### Task brief
In the data below, find the line with "This screenshot has width=932, height=326." and the line with "You are a computer-use agent. Image", then restate both and every line between them exactly, minus the pictures.
**** Material provided ****
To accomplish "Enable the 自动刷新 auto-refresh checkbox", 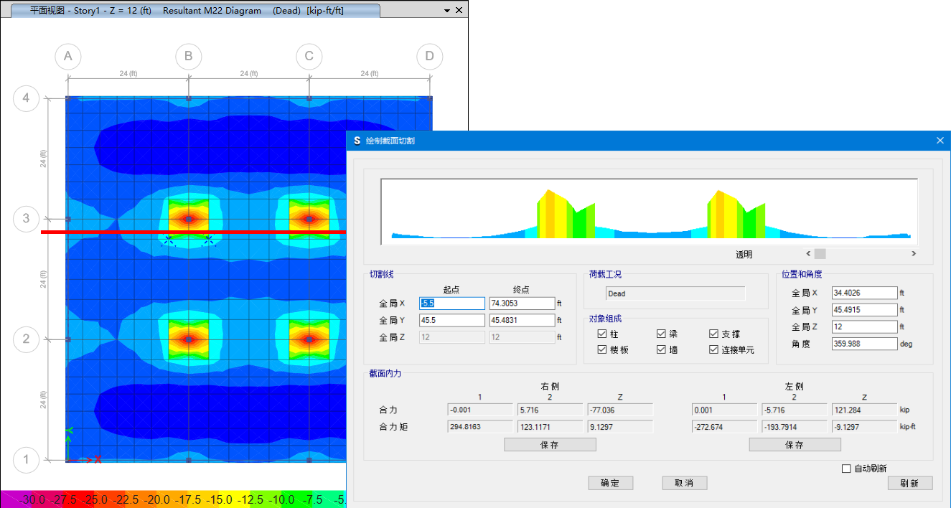I will [846, 469].
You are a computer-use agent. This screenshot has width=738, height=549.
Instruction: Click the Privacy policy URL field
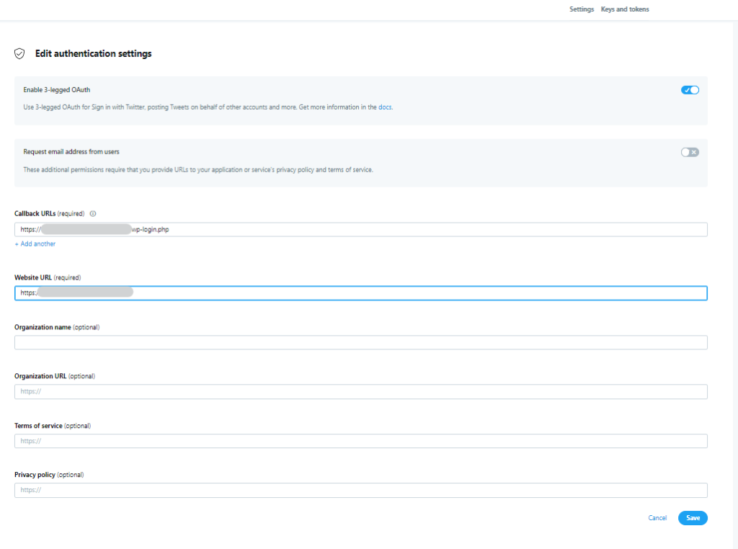tap(360, 491)
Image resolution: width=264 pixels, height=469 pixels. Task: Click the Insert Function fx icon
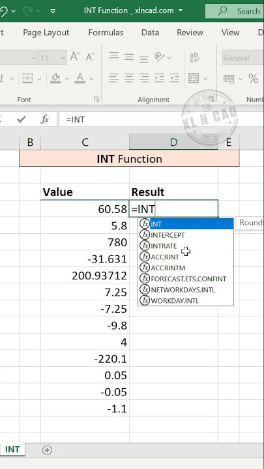point(44,120)
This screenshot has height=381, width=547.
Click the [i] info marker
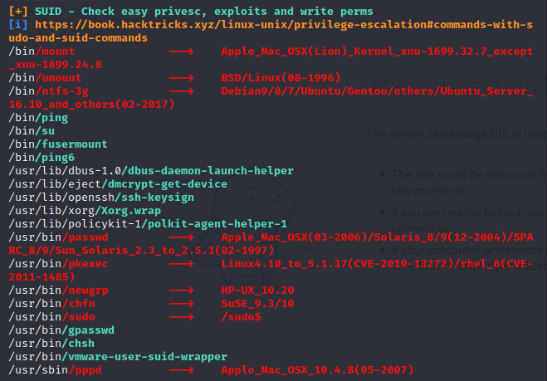click(x=18, y=25)
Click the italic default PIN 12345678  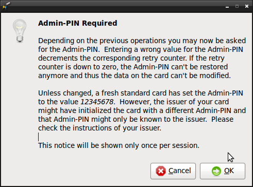click(x=97, y=102)
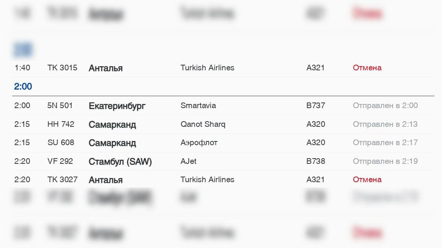Click the red Отмена status for TK 3015
The height and width of the screenshot is (248, 442).
(x=367, y=68)
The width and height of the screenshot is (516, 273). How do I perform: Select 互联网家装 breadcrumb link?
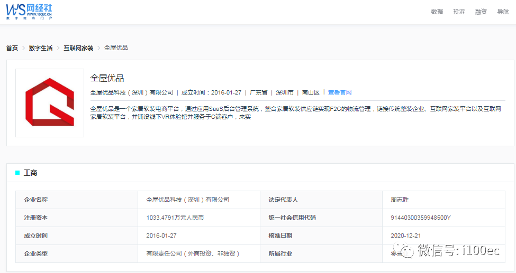pos(78,48)
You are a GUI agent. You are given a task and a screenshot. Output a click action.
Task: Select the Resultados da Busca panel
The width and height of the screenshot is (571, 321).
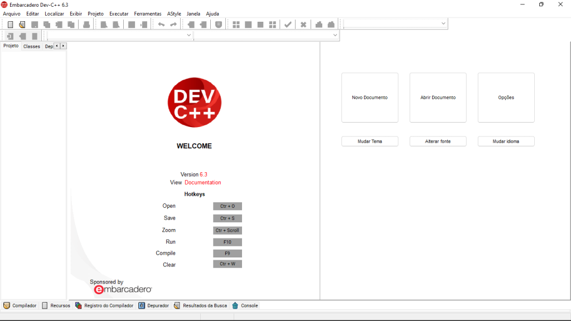point(177,305)
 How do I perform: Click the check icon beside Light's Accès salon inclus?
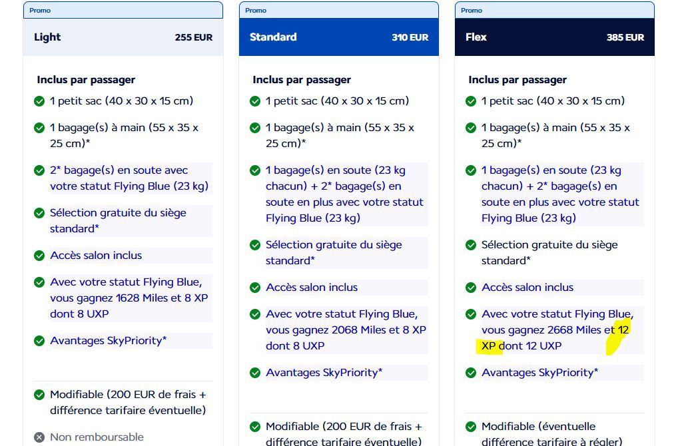(39, 256)
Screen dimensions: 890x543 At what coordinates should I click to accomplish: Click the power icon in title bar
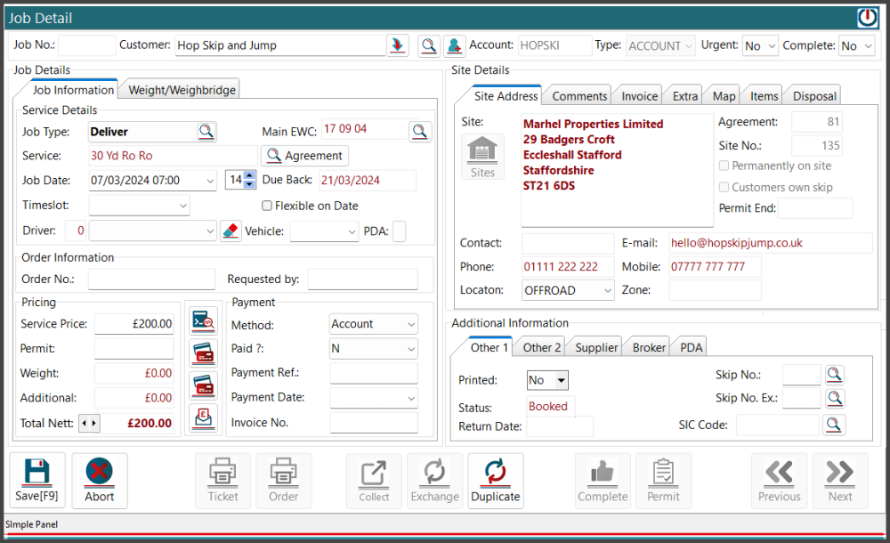pos(867,18)
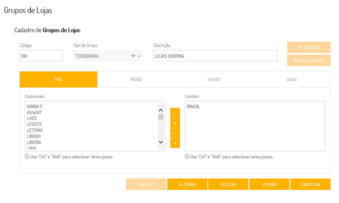Open the Tipo do Grupo dropdown
This screenshot has width=339, height=203.
pos(108,56)
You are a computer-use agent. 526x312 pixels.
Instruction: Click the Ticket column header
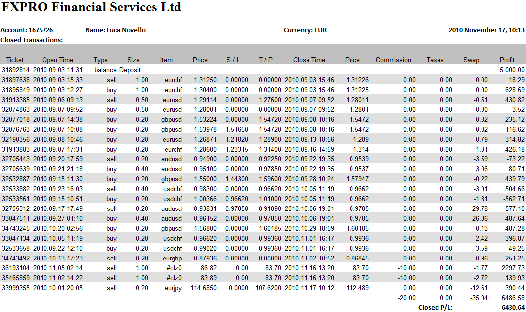(x=15, y=60)
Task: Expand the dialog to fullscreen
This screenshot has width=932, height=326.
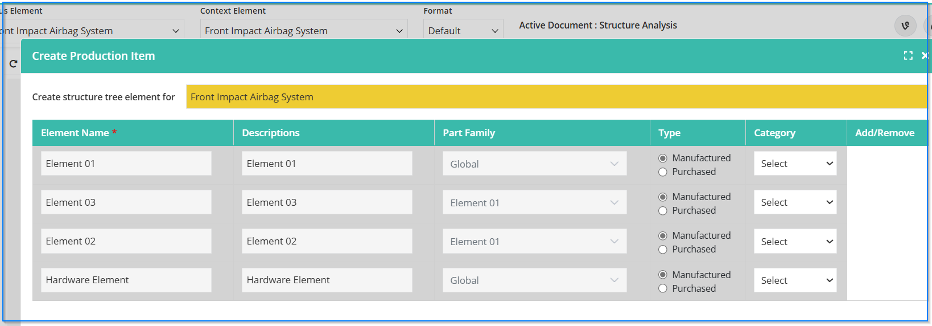Action: click(x=908, y=55)
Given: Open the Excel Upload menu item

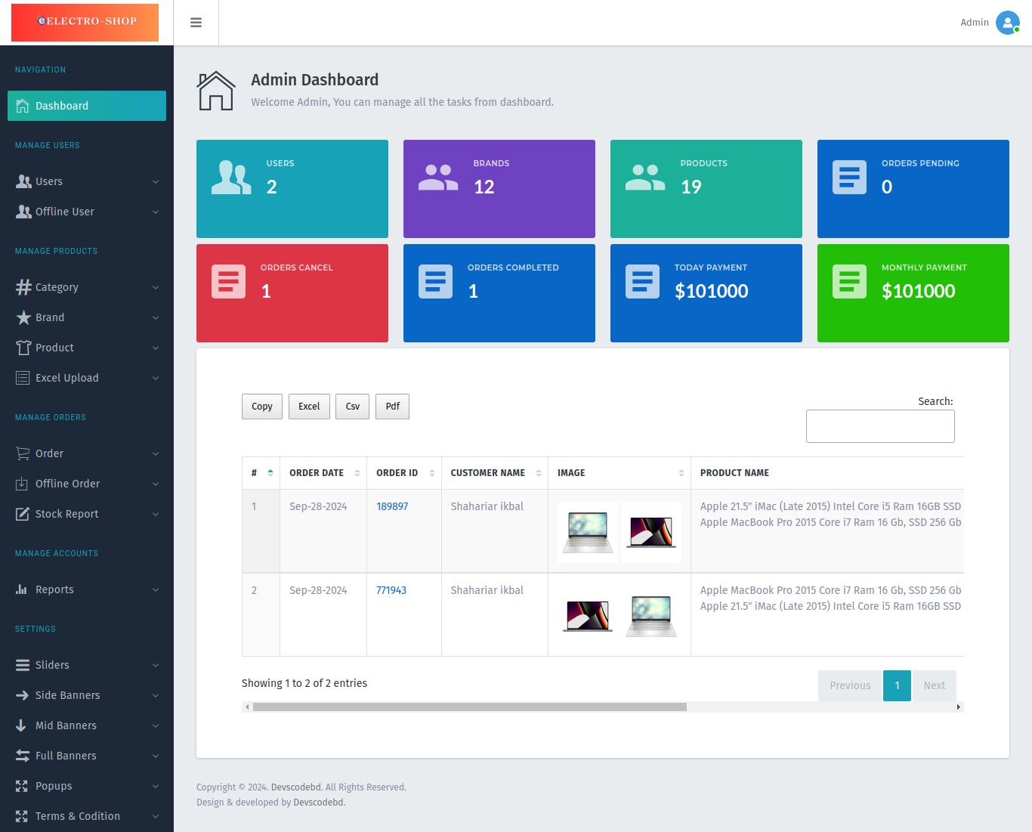Looking at the screenshot, I should point(66,378).
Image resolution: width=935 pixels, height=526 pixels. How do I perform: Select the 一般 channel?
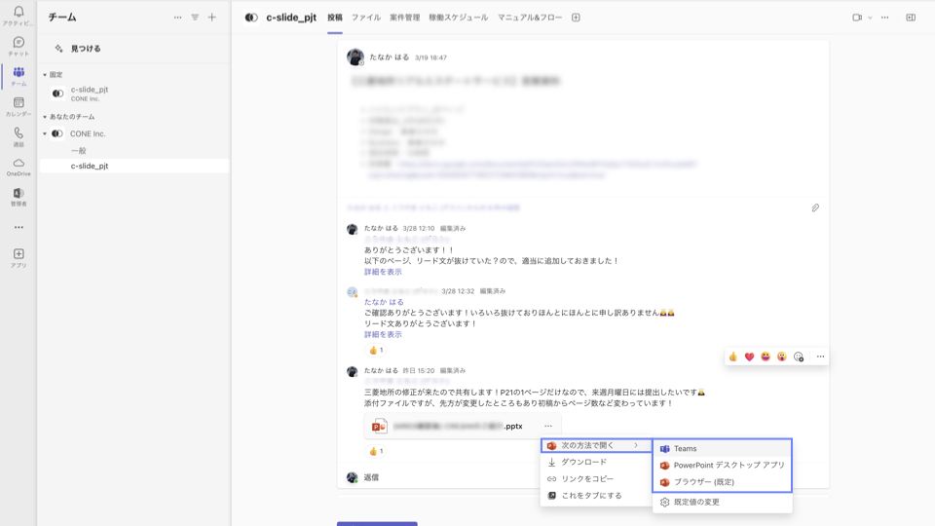[79, 151]
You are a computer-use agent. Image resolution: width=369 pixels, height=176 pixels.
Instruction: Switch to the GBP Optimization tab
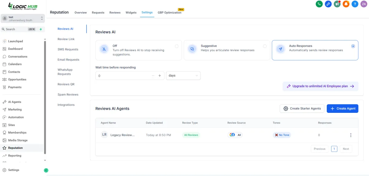click(169, 13)
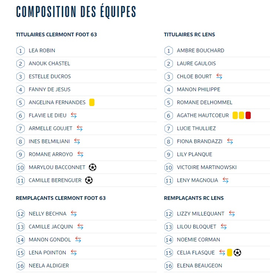Image resolution: width=270 pixels, height=280 pixels.
Task: Click goal ball icon next to Marylou Bacconnet
Action: [93, 167]
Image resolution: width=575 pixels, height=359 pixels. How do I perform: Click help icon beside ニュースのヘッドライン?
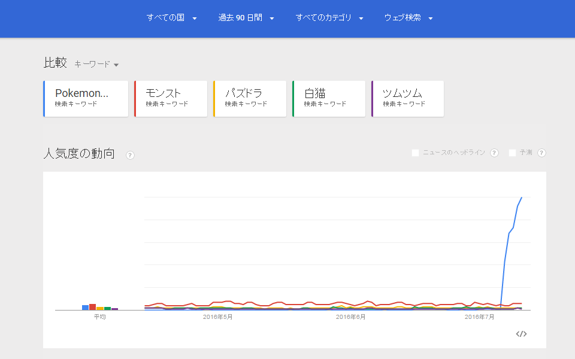[x=494, y=153]
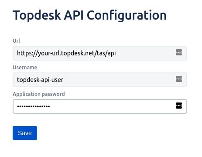Place cursor in topdesk-api-user text
The height and width of the screenshot is (157, 202).
tap(40, 80)
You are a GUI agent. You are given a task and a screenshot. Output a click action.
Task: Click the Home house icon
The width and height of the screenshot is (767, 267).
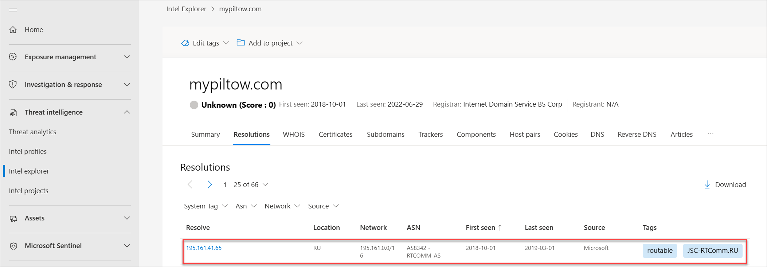click(13, 30)
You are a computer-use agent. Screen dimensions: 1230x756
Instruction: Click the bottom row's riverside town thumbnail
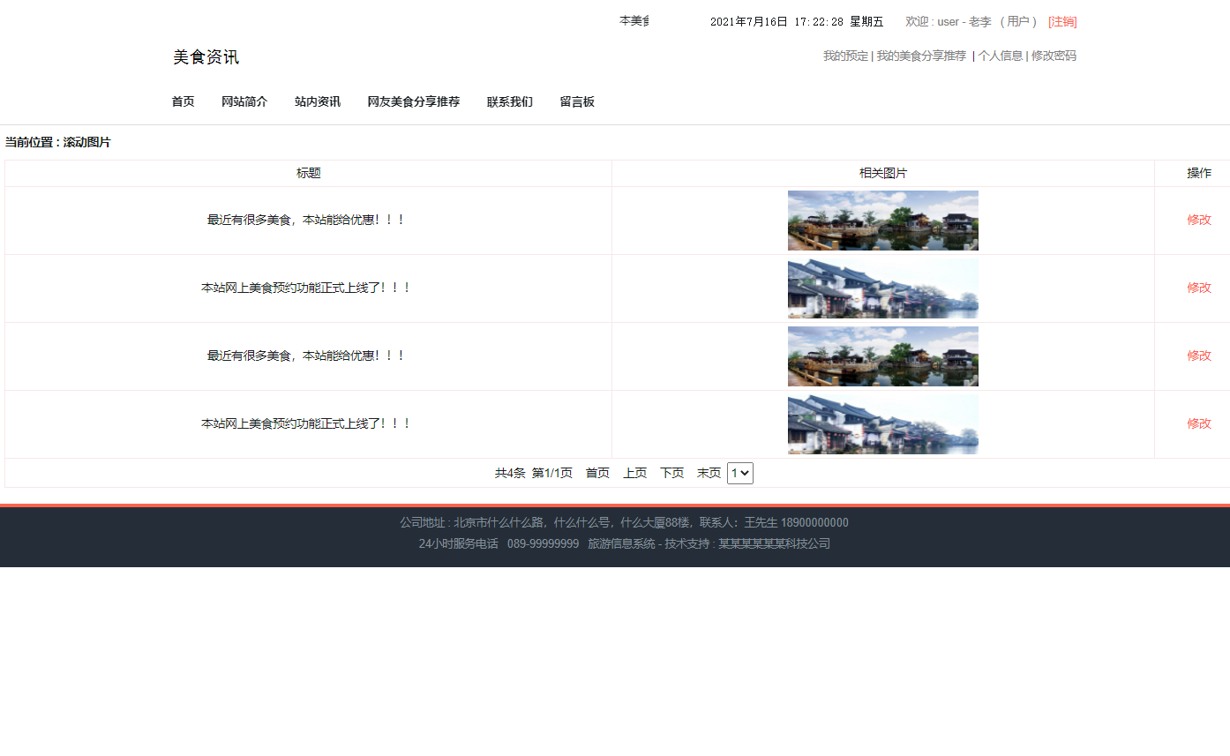click(882, 423)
****
### Answer area
This screenshot has width=932, height=326.
Action: click(x=908, y=55)
Given: Open the Excel Upload menu item

Looking at the screenshot, I should point(66,378).
Image resolution: width=935 pixels, height=526 pixels. How do I perform: Select the 一般 channel?
[79, 151]
You are a computer-use agent. Image resolution: width=369 pixels, height=176 pixels.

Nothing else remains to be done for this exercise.